Dejan Joksimović

Personal information
- Full name: Dejan Joksimović
- Date of birth: January 10, 1965 (age 60)
- Place of birth: Belgrade, SFR Yugoslavia
- Height: 1.85 m (6 ft 1 in)
- Position(s): Attacking midfielder

Senior career*
- Years: Team / Apps / (Gls)
- 1985–1986: Rad / 15 / (5)
- 1986–1987: OFK Beograd / 32 / (3)
- 1987–1988: Red Star Belgrade / 17 / (3)
- 1988–1989: Vojvodina / 23 / (5)
- 1989–1990: Partizan / 11 / (3)
- 1990–1991: Red Star Belgrade / 5 / (0)
- 1991–1992: Sparta Prague / 8 / (0)
- 1992–1993: Lugo / 6 / (0)
- 1993–1994: Heidelberg United / 4 / (0)

= Dejan Joksimović =

Serbian footballer

Dejan Joksimović (Дејан Јоксимовић; born January 10, 1965) is a Serbian retired footballer and current players agent.

==Playing career==
He won two Yugoslav championships in row with different clubs, Red Star and Vojvodina.

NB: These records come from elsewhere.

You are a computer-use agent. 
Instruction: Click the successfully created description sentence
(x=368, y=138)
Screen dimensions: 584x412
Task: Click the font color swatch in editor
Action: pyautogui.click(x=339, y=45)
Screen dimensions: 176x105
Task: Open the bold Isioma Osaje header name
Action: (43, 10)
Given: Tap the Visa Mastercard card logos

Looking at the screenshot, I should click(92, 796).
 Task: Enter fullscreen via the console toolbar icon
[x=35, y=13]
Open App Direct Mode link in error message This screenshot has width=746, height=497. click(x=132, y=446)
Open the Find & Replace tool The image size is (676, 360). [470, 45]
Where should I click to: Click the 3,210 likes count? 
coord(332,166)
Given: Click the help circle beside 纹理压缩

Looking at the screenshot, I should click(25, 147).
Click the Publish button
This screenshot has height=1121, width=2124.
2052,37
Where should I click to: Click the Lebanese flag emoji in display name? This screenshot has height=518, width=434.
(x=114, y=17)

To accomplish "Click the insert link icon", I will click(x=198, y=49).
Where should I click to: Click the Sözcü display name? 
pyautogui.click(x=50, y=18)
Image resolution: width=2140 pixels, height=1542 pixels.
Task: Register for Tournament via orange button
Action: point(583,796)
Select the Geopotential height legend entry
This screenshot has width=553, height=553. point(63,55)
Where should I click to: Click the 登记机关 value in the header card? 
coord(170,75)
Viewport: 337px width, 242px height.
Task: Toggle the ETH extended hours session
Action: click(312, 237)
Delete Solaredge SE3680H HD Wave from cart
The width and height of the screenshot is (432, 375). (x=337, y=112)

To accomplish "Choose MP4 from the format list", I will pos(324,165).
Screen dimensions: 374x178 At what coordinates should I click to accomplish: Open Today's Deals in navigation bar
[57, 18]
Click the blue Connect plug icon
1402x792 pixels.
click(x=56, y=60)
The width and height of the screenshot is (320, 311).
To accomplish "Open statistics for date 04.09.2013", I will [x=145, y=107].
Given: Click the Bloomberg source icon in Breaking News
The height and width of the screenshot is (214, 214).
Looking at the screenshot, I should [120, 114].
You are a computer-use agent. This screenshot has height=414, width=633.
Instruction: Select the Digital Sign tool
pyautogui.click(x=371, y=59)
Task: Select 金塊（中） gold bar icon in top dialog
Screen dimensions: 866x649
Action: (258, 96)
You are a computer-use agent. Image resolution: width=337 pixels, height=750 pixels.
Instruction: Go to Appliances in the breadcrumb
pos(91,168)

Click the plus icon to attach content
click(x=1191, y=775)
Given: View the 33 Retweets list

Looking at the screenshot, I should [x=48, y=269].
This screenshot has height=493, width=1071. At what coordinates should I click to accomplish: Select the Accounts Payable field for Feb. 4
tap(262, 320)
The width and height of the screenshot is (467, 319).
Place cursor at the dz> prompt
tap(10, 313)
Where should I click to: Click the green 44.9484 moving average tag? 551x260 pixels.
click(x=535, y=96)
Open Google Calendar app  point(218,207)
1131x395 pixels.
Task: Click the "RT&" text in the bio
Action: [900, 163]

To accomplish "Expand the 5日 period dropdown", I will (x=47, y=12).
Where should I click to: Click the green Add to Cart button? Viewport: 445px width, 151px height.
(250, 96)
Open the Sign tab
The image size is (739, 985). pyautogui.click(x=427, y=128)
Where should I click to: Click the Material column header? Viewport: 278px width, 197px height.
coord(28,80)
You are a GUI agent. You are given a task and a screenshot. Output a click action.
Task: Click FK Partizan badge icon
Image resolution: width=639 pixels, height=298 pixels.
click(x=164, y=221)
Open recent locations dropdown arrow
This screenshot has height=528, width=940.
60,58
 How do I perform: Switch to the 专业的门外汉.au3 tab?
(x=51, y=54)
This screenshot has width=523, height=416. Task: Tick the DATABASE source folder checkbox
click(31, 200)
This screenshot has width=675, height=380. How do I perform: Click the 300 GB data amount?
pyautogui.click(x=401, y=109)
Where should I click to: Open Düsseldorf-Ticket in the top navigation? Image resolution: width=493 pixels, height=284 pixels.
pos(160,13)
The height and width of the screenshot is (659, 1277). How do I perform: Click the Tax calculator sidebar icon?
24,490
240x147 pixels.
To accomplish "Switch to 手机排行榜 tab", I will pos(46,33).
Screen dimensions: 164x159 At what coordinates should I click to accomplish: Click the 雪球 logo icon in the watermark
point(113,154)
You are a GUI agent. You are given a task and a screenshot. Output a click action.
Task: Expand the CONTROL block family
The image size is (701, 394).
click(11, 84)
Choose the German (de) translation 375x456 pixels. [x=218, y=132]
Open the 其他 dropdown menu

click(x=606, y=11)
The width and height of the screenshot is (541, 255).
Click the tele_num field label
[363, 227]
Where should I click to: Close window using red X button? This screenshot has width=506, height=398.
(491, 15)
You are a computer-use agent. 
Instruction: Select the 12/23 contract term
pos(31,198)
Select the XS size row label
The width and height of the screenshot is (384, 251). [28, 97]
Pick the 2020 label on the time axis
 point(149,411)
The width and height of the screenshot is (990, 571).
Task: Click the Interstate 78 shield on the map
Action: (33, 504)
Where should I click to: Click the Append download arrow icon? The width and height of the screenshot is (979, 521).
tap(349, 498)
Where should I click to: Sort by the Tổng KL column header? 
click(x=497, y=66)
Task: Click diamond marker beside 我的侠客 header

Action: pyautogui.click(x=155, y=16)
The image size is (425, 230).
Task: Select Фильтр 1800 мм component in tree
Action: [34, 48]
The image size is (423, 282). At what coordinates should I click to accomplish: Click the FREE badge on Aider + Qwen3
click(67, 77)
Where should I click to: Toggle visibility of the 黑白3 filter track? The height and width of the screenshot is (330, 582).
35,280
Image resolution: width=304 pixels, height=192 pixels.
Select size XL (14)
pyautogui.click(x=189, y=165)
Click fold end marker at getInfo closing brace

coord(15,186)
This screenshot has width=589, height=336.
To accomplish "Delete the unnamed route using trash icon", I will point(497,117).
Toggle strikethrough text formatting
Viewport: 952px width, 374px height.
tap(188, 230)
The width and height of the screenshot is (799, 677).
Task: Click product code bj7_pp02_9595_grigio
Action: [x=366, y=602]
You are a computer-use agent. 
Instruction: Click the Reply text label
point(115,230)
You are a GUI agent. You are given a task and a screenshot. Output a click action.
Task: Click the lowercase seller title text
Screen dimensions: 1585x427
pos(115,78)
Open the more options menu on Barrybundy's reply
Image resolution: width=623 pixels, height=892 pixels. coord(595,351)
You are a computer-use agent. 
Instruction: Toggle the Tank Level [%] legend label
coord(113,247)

After Yugoslavia, he also played in Spain, Australia and the Czechoslovakia. With Red Star he won national Championships in 1987/88 and 1990/91, with Vojvodina in 1988/89, and with Partizan he won the Yugoslav Supercup in 1989/90.

==Post playing==
After retiring, he has started a career as players agent, representing, among others, the Serbia national team stars Aleksandar Kolarov, Miloš Krasić, Branislav Ivanović, and Milan Jovanović. He also started the international careers of Ivica Olic, Nemanja Vidic and Ognjen Koroman.

In 2008, he presided over the controversial move that sent talented 17-year-old Uroš Ćosić from Red Star to CSKA Moscow.